» **EXERCISE DESCRIPTION**: Reproduce the listing below, line for line, without changing a word.
===
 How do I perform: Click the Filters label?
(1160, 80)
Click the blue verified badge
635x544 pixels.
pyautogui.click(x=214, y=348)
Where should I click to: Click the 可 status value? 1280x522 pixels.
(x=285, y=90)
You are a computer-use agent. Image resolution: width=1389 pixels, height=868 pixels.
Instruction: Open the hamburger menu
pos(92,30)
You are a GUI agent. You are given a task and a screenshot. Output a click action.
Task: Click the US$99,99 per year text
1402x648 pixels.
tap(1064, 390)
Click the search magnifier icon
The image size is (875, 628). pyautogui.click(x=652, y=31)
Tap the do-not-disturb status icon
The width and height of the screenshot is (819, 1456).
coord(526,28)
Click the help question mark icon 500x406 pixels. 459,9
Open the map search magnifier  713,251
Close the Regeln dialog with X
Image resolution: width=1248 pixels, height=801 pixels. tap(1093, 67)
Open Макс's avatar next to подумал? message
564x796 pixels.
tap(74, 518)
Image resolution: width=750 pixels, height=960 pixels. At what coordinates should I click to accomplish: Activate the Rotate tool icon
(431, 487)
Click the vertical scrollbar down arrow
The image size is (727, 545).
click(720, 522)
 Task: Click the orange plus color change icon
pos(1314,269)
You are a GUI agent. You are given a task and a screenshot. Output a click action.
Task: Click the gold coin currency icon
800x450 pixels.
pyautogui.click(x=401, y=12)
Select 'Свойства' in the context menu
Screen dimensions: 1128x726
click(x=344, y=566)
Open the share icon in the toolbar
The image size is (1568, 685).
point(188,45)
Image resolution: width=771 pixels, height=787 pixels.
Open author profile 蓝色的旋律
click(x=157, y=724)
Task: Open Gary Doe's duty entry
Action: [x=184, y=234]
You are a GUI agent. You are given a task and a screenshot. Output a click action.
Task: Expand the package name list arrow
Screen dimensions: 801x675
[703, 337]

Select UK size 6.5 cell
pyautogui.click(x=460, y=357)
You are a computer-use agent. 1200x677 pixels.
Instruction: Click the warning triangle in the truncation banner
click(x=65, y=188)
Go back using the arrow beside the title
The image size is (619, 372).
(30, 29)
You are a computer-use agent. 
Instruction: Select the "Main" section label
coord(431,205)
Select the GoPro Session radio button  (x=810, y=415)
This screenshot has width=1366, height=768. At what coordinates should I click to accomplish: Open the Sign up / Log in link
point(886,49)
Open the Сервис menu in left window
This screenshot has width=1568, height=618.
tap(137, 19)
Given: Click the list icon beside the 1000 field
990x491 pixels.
===
» **SOLUTION TO THIS EXERCISE**:
 How do I perform: Click the Filters label?
(1160, 80)
Click the blue verified badge
635x544 pixels.
pyautogui.click(x=214, y=348)
Where should I click to: Click the 可 status value? 1280x522 pixels.
(x=285, y=90)
You are a computer-use agent. Image resolution: width=1389 pixels, height=868 pixels.
Instruction: Open the hamburger menu
pos(92,30)
You are a GUI agent. You are given a task and a screenshot. Output a click action.
Task: Click the US$99,99 per year text
1402x648 pixels.
tap(1064, 390)
Click the search magnifier icon
The image size is (875, 628). pyautogui.click(x=652, y=31)
Tap the do-not-disturb status icon
The width and height of the screenshot is (819, 1456).
coord(526,28)
Click the help question mark icon 500x406 pixels. 459,9
Open the map search magnifier  713,251
Close the Regeln dialog with X
Image resolution: width=1248 pixels, height=801 pixels. tap(1093, 67)
Open Макс's avatar next to подумал? message
564x796 pixels.
tap(74, 518)
Image resolution: width=750 pixels, height=960 pixels. At what coordinates should I click to accomplish: Activate the Rotate tool icon
(431, 487)
Click the vertical scrollbar down arrow
The image size is (727, 545).
click(720, 522)
 Task: Click the orange plus color change icon
pos(1314,269)
You are a GUI agent. You are given a task and a screenshot. Output a click action.
Task: Click the gold coin currency icon
800x450 pixels.
pyautogui.click(x=401, y=12)
Select 'Свойства' in the context menu
Screen dimensions: 1128x726
click(x=344, y=566)
Open the share icon in the toolbar
The image size is (1568, 685).
point(188,45)
Image resolution: width=771 pixels, height=787 pixels.
Open author profile 蓝色的旋律
click(x=157, y=724)
Task: Open Gary Doe's duty entry
Action: [x=184, y=234]
You are a GUI agent. You are given a task and a screenshot. Output a click action.
Task: Expand the package name list arrow
Screen dimensions: 801x675
[703, 337]

Select UK size 6.5 cell
pyautogui.click(x=460, y=357)
You are a computer-use agent. 1200x677 pixels.
Instruction: Click the warning triangle in the truncation banner
click(x=65, y=188)
Go back using the arrow beside the title
The image size is (619, 372).
(30, 29)
You are a computer-use agent. 
Instruction: Select the "Main" section label
coord(431,205)
Select the GoPro Session radio button  (x=810, y=415)
This screenshot has width=1366, height=768. At what coordinates should I click to accomplish: Open the Sign up / Log in link
point(886,49)
Open the Сервис menu in left window
This screenshot has width=1568, height=618.
tap(137, 19)
Given: Click the list icon beside the 1000 field
990x491 pixels.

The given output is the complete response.